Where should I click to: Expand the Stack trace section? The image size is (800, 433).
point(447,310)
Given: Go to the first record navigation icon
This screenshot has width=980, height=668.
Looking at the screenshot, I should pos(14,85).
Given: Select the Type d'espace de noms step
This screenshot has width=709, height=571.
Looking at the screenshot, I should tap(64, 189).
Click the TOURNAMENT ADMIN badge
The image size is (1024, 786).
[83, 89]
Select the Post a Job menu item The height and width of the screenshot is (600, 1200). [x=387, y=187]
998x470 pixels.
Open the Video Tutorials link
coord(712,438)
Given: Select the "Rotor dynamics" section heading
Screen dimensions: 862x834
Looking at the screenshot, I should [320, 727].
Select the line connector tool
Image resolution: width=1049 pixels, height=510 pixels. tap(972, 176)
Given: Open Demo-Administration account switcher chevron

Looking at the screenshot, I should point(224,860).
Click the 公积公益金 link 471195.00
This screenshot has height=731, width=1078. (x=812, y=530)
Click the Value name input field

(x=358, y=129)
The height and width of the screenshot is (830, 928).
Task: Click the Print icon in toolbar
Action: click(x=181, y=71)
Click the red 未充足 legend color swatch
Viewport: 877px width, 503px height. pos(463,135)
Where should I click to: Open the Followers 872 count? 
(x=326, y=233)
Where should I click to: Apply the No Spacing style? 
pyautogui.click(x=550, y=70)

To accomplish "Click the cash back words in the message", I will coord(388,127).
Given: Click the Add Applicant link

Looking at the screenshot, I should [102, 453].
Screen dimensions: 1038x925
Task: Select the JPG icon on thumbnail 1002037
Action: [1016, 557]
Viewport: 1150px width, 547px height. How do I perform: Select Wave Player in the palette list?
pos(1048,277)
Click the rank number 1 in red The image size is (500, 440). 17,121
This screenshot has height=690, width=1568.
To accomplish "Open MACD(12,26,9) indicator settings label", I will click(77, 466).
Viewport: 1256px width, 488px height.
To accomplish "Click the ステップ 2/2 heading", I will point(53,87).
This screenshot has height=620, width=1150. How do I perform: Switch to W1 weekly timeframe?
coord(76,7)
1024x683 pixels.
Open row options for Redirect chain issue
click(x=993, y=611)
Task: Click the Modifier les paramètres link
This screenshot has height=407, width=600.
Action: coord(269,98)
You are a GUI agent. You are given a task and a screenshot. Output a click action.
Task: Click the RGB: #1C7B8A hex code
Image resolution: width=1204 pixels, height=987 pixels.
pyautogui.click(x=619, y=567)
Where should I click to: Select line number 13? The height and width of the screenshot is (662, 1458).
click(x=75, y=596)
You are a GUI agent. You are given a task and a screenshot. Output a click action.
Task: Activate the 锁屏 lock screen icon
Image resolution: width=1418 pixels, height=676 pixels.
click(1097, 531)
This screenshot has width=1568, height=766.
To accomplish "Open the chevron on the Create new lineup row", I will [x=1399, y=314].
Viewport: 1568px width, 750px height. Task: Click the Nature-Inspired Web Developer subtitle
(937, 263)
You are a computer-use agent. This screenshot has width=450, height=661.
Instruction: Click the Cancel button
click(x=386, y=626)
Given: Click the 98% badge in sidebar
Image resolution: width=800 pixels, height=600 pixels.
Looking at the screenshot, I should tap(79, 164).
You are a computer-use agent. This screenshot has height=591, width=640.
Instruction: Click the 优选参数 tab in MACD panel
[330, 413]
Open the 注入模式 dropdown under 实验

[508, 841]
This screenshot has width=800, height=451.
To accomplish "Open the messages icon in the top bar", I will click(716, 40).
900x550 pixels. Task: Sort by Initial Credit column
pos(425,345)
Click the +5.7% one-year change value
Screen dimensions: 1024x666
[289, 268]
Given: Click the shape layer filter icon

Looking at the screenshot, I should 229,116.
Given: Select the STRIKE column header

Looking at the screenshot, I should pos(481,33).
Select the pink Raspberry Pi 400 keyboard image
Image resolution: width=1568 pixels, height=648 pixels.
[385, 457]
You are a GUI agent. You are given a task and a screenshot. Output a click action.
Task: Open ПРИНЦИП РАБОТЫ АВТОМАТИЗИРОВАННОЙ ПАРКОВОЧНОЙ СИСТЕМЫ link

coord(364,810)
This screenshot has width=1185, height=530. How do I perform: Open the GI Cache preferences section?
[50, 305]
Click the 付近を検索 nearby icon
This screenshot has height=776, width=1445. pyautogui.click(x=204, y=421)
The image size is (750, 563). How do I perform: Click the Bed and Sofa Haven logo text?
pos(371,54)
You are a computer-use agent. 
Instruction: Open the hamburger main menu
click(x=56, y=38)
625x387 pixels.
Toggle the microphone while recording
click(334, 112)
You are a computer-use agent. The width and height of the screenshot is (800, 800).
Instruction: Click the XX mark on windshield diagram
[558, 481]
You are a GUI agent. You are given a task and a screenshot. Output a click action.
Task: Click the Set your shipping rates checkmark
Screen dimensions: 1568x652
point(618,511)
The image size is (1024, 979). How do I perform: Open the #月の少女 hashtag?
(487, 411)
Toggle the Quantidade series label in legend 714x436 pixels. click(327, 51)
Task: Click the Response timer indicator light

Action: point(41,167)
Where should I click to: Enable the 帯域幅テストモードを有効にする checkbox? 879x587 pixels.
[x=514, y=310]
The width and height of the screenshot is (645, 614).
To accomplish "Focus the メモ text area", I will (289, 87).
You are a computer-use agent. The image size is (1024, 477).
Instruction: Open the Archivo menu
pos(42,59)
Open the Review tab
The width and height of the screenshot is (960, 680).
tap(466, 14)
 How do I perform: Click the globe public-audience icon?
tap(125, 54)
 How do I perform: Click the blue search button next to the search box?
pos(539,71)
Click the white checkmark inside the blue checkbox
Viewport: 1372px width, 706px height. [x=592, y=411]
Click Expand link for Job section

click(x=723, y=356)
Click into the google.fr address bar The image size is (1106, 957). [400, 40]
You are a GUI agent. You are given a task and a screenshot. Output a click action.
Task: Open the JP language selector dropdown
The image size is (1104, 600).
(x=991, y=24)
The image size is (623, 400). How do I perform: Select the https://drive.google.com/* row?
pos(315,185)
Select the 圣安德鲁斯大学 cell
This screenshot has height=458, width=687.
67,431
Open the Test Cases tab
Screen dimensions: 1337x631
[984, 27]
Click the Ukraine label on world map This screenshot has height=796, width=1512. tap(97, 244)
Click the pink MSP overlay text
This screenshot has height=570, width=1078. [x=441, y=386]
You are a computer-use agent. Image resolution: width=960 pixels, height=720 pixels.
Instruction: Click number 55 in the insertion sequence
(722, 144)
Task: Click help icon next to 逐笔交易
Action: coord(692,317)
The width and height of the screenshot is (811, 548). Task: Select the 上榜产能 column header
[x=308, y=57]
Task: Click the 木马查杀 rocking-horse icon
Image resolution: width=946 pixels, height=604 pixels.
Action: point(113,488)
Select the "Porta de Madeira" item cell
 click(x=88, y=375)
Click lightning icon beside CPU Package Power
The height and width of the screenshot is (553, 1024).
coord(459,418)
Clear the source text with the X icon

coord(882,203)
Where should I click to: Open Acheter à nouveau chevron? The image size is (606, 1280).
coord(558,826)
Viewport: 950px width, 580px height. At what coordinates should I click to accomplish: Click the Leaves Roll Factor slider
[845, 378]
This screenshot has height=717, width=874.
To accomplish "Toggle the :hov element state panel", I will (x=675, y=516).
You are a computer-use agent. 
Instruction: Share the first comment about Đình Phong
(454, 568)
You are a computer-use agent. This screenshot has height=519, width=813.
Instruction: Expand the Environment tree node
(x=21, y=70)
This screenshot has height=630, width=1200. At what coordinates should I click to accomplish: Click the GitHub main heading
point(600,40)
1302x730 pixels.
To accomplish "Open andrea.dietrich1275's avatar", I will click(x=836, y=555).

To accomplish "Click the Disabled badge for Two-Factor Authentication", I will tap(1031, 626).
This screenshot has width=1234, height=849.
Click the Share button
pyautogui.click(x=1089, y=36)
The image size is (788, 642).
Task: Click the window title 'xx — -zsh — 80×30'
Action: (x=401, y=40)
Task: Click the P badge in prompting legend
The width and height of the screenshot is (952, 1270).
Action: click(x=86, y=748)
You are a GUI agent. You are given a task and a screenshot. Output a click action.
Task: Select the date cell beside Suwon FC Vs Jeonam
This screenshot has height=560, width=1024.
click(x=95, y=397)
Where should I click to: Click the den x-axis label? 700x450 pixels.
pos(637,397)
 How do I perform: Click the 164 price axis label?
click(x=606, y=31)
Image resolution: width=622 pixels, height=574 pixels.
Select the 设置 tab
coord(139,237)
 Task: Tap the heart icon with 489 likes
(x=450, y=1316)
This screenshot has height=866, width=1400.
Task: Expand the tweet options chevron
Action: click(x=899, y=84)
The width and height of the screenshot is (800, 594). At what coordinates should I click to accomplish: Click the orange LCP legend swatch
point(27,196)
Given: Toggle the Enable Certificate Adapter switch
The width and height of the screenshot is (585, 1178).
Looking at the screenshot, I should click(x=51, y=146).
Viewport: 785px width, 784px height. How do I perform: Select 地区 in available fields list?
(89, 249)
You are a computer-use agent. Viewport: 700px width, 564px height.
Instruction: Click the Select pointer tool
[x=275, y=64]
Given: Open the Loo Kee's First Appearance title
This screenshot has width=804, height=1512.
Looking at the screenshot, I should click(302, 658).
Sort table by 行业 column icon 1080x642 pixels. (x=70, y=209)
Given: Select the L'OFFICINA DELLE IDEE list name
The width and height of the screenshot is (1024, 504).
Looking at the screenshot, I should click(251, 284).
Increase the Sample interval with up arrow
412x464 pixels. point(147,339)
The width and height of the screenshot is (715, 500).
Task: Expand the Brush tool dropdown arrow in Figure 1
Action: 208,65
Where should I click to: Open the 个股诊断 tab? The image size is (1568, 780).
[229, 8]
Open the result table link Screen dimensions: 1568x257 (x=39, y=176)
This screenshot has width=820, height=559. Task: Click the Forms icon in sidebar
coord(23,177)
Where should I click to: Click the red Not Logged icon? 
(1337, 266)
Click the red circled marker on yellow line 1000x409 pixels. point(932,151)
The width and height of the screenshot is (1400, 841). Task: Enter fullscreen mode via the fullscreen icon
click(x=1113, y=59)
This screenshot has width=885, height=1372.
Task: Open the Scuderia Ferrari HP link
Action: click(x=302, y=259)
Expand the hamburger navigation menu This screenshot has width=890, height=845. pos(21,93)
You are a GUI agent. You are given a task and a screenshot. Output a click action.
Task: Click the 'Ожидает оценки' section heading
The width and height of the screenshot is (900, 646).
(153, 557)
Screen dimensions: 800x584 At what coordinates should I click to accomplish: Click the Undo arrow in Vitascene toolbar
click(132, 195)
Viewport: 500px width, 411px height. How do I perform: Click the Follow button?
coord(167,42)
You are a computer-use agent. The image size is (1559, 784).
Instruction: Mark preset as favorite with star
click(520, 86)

◆ **Your task**: What is the number of lines above that hold the string "navigation"? Answer with that number alone.

◆ **Task solution**: 2